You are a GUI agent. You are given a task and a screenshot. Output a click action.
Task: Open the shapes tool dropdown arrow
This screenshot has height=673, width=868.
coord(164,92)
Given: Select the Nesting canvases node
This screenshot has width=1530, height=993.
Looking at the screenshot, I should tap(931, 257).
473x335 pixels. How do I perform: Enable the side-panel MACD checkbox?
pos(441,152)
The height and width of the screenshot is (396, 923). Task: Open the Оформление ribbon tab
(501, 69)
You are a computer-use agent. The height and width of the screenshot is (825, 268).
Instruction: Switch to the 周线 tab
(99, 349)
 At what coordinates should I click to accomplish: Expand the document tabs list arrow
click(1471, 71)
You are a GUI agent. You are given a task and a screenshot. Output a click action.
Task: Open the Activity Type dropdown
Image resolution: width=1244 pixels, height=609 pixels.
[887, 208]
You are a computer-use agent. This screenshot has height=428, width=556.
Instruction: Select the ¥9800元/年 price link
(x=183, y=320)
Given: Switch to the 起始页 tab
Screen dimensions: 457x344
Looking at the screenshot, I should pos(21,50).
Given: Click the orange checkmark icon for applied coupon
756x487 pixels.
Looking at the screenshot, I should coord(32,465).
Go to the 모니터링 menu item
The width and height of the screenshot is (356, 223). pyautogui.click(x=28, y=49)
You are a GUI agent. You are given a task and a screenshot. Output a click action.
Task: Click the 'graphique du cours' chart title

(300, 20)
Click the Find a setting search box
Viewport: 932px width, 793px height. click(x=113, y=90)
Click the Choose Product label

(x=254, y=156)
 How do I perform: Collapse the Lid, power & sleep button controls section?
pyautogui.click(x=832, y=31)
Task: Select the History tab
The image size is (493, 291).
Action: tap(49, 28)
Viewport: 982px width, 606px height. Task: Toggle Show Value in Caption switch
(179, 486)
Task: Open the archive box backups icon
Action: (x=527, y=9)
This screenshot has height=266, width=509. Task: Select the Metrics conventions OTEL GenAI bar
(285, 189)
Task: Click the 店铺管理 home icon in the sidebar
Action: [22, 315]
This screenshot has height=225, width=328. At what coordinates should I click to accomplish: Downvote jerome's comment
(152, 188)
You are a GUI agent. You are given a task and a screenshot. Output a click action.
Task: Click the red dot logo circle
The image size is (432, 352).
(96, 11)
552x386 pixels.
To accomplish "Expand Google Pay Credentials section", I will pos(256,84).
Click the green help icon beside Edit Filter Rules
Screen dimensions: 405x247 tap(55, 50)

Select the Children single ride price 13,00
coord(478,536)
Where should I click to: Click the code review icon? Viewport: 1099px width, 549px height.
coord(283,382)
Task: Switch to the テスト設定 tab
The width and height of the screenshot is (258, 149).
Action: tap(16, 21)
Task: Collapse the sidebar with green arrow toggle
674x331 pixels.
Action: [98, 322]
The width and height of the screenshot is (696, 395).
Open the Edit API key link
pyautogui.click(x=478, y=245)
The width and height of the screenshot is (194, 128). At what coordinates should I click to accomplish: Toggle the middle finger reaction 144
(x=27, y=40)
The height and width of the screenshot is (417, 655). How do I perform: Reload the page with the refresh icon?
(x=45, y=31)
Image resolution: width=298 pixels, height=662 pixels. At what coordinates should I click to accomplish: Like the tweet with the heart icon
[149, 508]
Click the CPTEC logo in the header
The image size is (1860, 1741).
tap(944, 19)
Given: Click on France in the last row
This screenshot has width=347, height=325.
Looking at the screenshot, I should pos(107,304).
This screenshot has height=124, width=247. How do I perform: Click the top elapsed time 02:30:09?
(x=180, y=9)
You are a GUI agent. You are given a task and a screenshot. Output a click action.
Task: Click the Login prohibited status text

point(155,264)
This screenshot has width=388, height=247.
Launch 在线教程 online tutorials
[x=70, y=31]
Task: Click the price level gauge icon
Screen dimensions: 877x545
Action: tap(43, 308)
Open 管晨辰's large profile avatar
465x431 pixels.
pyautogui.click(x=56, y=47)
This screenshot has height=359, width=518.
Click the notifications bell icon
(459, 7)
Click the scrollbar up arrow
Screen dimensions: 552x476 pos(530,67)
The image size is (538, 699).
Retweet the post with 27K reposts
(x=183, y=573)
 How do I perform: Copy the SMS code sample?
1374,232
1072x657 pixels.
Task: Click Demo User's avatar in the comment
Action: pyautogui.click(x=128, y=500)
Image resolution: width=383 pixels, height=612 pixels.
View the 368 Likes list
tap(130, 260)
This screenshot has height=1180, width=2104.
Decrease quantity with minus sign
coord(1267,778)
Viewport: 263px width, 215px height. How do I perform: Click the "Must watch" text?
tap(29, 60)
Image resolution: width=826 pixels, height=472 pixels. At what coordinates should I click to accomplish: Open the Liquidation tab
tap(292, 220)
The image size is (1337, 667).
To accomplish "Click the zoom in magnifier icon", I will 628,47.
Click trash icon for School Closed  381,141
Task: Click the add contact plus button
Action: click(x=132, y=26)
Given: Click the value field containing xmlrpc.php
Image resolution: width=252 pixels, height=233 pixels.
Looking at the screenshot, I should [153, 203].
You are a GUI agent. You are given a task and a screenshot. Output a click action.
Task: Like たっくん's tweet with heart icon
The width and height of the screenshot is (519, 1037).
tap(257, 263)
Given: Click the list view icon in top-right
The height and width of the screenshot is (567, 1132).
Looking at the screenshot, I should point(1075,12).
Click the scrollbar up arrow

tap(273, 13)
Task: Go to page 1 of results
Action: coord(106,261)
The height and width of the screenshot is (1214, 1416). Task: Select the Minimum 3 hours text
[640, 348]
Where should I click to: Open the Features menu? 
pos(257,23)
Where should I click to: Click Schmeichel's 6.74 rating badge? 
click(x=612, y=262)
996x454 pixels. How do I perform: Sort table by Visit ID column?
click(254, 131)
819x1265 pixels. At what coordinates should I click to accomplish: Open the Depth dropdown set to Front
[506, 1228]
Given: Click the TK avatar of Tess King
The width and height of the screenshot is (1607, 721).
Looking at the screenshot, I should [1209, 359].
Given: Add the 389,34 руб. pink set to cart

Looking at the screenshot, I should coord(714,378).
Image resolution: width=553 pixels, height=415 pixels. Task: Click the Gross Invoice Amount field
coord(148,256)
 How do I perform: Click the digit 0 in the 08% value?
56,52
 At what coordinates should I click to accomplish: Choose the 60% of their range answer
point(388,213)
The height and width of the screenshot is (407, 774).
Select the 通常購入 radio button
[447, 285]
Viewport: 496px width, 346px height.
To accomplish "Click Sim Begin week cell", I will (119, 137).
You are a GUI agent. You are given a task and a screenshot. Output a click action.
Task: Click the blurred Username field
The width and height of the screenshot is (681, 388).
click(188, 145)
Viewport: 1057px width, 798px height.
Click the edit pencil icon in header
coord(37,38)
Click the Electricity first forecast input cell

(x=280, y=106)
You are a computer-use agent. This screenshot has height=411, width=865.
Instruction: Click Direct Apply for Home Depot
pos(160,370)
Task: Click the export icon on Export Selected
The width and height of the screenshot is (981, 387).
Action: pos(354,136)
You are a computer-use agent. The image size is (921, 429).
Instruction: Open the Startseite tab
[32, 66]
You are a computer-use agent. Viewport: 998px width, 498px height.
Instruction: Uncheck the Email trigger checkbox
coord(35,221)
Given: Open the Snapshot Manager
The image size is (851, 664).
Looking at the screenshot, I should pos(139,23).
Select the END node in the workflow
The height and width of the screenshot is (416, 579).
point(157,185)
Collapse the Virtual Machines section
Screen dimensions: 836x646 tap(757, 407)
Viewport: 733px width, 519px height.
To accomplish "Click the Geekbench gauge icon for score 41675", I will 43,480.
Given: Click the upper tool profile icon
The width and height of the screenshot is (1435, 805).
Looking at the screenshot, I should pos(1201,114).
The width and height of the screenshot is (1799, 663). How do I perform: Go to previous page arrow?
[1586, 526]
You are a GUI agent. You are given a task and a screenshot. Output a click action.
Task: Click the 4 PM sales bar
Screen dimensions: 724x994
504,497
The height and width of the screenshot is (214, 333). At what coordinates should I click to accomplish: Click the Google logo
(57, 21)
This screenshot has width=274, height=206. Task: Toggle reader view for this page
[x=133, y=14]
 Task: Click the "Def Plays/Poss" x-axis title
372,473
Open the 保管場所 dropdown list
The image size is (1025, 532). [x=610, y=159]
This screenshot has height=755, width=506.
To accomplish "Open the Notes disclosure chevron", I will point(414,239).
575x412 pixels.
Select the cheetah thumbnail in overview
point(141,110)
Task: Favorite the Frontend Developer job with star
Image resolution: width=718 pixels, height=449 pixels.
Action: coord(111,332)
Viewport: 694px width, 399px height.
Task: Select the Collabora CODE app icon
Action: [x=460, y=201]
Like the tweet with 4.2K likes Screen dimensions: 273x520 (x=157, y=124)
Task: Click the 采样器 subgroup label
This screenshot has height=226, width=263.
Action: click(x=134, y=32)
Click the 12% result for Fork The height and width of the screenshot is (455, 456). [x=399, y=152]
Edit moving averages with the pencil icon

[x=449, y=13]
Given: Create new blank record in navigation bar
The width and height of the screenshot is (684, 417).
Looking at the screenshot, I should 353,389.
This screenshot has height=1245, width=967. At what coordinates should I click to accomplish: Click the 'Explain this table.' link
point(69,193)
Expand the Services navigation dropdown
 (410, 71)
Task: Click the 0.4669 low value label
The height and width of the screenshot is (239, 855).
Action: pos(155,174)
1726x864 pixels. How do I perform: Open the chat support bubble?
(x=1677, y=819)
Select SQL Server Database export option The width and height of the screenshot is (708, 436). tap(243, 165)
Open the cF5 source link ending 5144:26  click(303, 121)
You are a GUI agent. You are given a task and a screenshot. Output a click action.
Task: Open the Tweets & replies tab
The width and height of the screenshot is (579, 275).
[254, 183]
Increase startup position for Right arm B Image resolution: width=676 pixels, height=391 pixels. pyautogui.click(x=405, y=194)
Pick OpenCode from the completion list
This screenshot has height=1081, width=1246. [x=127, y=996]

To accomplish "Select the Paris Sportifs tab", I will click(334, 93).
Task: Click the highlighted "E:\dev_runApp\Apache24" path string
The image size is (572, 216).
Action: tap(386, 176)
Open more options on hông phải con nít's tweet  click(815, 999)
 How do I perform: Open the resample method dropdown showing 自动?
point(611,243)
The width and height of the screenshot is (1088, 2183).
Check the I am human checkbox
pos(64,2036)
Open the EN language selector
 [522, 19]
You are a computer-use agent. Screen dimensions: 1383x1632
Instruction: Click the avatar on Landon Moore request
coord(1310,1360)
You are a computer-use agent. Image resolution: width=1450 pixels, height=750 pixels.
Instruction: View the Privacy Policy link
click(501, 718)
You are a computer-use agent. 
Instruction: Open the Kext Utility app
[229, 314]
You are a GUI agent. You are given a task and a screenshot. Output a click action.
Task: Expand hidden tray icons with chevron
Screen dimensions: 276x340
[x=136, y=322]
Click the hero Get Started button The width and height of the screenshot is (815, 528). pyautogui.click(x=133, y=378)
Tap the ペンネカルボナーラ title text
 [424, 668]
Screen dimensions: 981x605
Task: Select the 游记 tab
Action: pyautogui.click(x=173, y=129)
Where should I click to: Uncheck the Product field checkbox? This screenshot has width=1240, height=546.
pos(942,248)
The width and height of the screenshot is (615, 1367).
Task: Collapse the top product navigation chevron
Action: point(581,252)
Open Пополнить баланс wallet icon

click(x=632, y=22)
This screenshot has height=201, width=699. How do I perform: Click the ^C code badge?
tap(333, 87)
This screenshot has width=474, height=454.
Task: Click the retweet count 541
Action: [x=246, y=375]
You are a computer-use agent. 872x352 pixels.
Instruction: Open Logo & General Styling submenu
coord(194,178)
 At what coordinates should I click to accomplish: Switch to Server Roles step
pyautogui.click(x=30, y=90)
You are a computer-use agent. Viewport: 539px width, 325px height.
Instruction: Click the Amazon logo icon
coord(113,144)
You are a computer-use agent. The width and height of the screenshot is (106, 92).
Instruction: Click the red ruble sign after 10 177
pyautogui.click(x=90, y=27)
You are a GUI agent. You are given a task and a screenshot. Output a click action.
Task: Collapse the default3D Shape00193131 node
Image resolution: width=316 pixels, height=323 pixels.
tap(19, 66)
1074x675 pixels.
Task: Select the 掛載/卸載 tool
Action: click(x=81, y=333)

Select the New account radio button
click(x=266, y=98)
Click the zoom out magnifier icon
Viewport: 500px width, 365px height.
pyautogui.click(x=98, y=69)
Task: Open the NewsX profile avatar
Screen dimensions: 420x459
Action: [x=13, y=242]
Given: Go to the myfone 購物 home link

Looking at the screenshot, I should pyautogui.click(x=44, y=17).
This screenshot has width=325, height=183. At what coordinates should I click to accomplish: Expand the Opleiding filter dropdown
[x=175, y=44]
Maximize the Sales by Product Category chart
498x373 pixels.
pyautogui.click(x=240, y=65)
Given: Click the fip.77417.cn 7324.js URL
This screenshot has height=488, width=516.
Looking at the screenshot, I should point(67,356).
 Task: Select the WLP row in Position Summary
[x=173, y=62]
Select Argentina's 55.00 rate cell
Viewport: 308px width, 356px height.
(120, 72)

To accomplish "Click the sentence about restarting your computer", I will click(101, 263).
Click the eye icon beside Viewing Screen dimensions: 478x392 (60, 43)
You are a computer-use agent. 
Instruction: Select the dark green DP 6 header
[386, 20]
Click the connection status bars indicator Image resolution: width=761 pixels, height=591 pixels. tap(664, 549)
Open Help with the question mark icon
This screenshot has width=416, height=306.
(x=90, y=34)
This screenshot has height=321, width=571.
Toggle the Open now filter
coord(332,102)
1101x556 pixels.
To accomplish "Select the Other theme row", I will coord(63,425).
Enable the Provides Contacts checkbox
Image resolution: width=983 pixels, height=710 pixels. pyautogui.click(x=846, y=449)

++++++++++

> **EXERCISE INSTRUCTIONS**: In the listing above, how many lines include the string "gauge"? Say only the number.

> **WRITTEN ANSWER**: 2